The worst thing about all of this is that when an expert says "the child is actually just fine" They may be setting that child up for the same kind of frustration and disappointment I had for all of those 40 years.
First of all, when hard work never pays off the fist thing I felt was the need to quit trying. I just often gave up. Hard work didn't do any good. So why try at all. Later in life, I found I had serious problems working on any job were I simply did a repetitious task over and over. Anything that required me to do the same task over and over was an immediate disaster. I had trouble with school. I took to criminal activities because I felt I had what it takes to do most of those things. Crime was less boring than a job. Also I could be my own boss or work with someone I didn't despise. I really think that being a person with ADD made it hard for me to put up with the minds of mediocre bosses who treated me as a dumb shit. So even though I wasn't real good at crime, I felt that it made me feel less like society's loser.

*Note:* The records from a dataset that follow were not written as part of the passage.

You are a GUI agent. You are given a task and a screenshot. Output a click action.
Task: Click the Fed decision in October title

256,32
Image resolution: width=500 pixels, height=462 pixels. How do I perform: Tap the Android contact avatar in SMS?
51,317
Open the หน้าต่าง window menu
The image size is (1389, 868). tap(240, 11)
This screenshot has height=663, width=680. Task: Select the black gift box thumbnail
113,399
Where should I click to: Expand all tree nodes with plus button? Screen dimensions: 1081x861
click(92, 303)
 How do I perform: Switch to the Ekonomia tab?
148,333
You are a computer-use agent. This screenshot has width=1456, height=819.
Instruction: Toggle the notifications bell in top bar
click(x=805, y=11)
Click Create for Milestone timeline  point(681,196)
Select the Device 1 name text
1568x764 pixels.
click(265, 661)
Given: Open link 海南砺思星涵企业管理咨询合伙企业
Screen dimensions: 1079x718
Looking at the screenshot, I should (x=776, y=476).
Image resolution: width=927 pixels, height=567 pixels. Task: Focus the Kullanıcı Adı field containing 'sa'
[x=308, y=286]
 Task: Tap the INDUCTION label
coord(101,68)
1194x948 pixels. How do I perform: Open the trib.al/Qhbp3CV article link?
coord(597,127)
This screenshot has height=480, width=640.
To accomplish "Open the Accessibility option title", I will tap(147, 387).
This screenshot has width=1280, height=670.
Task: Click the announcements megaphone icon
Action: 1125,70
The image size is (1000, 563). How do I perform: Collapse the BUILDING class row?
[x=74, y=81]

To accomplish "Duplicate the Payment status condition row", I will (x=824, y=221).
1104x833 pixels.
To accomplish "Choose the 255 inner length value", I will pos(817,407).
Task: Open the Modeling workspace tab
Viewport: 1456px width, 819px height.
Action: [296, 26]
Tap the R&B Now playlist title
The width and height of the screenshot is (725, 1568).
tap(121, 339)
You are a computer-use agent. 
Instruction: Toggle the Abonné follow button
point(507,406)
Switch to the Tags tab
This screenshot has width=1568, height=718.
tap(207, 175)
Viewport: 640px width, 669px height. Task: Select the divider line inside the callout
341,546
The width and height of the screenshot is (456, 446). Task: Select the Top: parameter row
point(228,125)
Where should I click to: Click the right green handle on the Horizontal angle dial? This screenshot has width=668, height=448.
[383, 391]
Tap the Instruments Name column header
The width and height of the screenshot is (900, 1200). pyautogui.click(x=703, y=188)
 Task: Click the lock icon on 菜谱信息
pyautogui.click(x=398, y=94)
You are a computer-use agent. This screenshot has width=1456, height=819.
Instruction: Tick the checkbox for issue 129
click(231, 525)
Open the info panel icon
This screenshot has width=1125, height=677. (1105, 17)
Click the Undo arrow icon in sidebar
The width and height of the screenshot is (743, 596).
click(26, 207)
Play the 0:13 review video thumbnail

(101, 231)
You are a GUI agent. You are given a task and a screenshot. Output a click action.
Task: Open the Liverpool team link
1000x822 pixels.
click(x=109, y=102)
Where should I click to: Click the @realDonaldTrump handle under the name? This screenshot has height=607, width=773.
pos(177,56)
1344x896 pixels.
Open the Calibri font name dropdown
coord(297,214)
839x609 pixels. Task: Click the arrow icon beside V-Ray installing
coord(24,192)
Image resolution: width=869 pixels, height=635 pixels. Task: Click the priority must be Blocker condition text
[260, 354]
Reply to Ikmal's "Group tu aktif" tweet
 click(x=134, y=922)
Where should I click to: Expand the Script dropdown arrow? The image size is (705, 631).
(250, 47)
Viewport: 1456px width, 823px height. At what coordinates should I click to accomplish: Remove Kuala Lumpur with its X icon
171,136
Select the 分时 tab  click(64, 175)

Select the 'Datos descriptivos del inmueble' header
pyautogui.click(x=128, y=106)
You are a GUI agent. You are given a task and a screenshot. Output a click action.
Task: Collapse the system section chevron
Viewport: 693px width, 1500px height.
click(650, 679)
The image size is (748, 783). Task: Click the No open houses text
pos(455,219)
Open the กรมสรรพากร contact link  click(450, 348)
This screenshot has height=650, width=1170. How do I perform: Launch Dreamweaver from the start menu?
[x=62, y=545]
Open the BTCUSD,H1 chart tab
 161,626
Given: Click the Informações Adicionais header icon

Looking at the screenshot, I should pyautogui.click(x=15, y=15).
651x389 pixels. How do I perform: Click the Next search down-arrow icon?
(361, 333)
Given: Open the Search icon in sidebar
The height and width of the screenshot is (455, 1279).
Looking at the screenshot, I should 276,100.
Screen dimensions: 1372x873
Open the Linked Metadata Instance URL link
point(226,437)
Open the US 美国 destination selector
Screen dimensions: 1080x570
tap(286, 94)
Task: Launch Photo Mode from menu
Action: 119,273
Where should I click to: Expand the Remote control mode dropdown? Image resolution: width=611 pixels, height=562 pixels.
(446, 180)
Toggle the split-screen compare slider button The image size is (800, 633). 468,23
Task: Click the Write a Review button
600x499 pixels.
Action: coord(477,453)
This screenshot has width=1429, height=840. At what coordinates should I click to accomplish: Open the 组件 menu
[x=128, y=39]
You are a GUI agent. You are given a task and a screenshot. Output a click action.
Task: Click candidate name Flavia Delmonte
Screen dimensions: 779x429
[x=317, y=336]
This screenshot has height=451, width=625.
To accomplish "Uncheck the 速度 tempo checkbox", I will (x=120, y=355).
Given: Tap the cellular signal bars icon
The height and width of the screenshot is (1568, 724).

Perhaps my politics were affected by my ADD. The status quo seemed so hostile. And as a person who felt delegated as an outsider, I learned not to trust bosses and as time went on, politicians. I learned to see their faults, crimes, inequities and their hypocrisy as part of the system. Today I am a Marxist. I have looked at society and wondered if my solution to society's problems could be something more simple, less dramatic or jus plain different. But I just keep finding myself believing the same things— that capitalism is unfair, that people run by capitalists are destined to be ripped off. I can't believe in a leadership that believes those of us who make more money are way more important than the rest of us. I can't believe in a system that believes those with more money have the right to use their wealth as a weapon to control the lives of the rest of us.SThe important thing is that people like me need to be appreciated as the people we are.
We are usually intelligent, imaginative, and we learn to think outside of the box. We are needed as part of society and telling us to "shovel driveways for a living" only convinces us that the only real dignity we can get is through crime.
So don't let otherwise honest people move to crime. Support the efforts and needs of those of us who have ADD. It is real. We need that recognition.